Talvez os filmes sejam realmente tão simplistas (provavelmente não). Mas é perfeitamente possível que a Suíça fosse cheia de burgueses naquela época. Mas não é esse o ponto. Dean parece estar tentando explicar por que pessoas não brancas se sentiriam confortáveis nesses filmes: porque eles apresentavam pessoas rebeldes, divertidas e alternativas em uma Suíça confusa. Será que ele está falando sério? Porque "pessoas de cor" são assim e gostam assim? Não, ele não pode estar falando sério.

Vá onde dói

Em todos esses pontos, você tem uma ideia do que Dean está tentando dizer. Mas não está escrito dessa forma. Isso é em parte falta de jeito, em parte resultado do pensamento reflexivo, sem a necessária autorreflexão como corretivo.

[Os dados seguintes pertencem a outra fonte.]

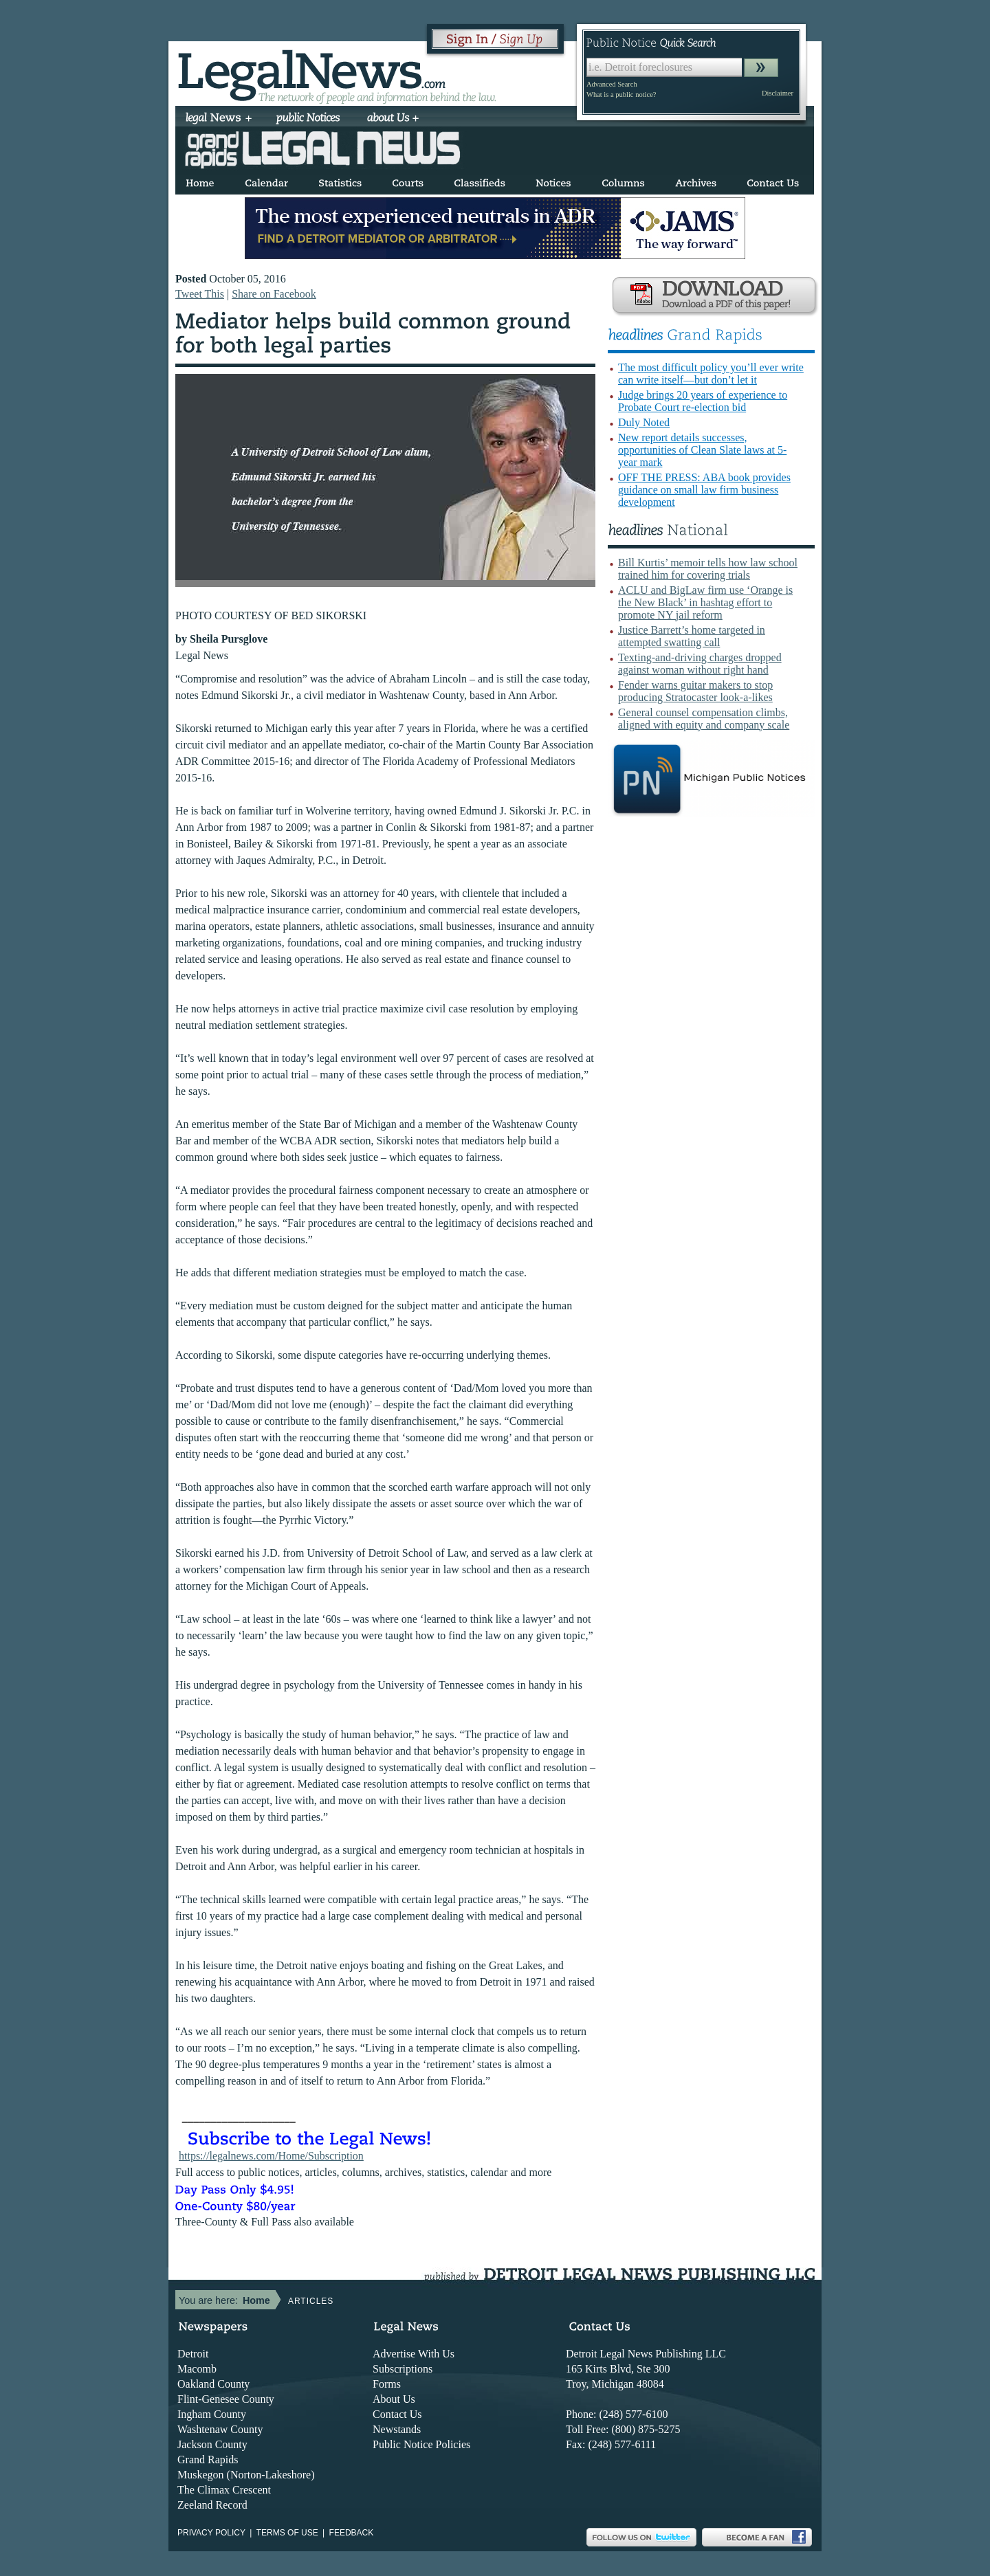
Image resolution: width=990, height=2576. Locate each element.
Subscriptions (402, 2369)
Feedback (351, 2533)
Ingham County (211, 2414)
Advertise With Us (413, 2354)
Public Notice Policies (421, 2444)
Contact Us (397, 2414)
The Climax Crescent (224, 2490)
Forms (387, 2384)
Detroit (192, 2354)
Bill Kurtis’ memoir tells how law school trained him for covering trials (708, 569)
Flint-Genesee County (225, 2399)
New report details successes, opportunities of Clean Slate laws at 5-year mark (702, 450)
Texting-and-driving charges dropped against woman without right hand (700, 664)
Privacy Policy (211, 2533)
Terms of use (287, 2533)
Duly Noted (644, 422)
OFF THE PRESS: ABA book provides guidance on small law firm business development (704, 489)
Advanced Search (611, 84)
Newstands (397, 2429)
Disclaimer (777, 93)
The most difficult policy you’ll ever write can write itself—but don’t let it (711, 374)
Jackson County (212, 2444)
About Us (394, 2399)
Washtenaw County (220, 2429)
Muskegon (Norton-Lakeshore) (246, 2474)
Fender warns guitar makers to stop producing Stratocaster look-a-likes (695, 691)
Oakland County (213, 2384)
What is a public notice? (621, 94)
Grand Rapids (207, 2459)
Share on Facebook (274, 294)
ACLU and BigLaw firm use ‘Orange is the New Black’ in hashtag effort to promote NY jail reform (705, 602)
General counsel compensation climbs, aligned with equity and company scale (703, 719)
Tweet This (199, 294)
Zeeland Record (212, 2505)
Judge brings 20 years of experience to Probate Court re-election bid (702, 401)
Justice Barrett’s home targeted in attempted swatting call (691, 636)
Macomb (197, 2369)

Martin R. Dean atravessa a vida com duas grandes feridas. Elas jamais cicatrizarão, mas ele criou alguns livros excelentes a partir delas, entre eles o romance "Meus Pais", de 2003. Dean também é um ensaísta talentoso, com ideias originais e elegância linguística, que não se contenta com a primeira ideia ou com a formulação mais óbvia. Mas onde a dor pulsa nessas feridas, seu senso de linguagem e sua compostura de pensamento frequentemente o abandonam. É preciso coragem para continuar olhando onde dói. Por isso, Martin R. Dean, que completa setenta anos hoje, merece grande respeito.

Martin R. Dean: Nas Câmaras de Eco do Estrangeiro. Ensaios. Atlantis-Verlag, Zurique 2025. 192 pp., CHF 24,90.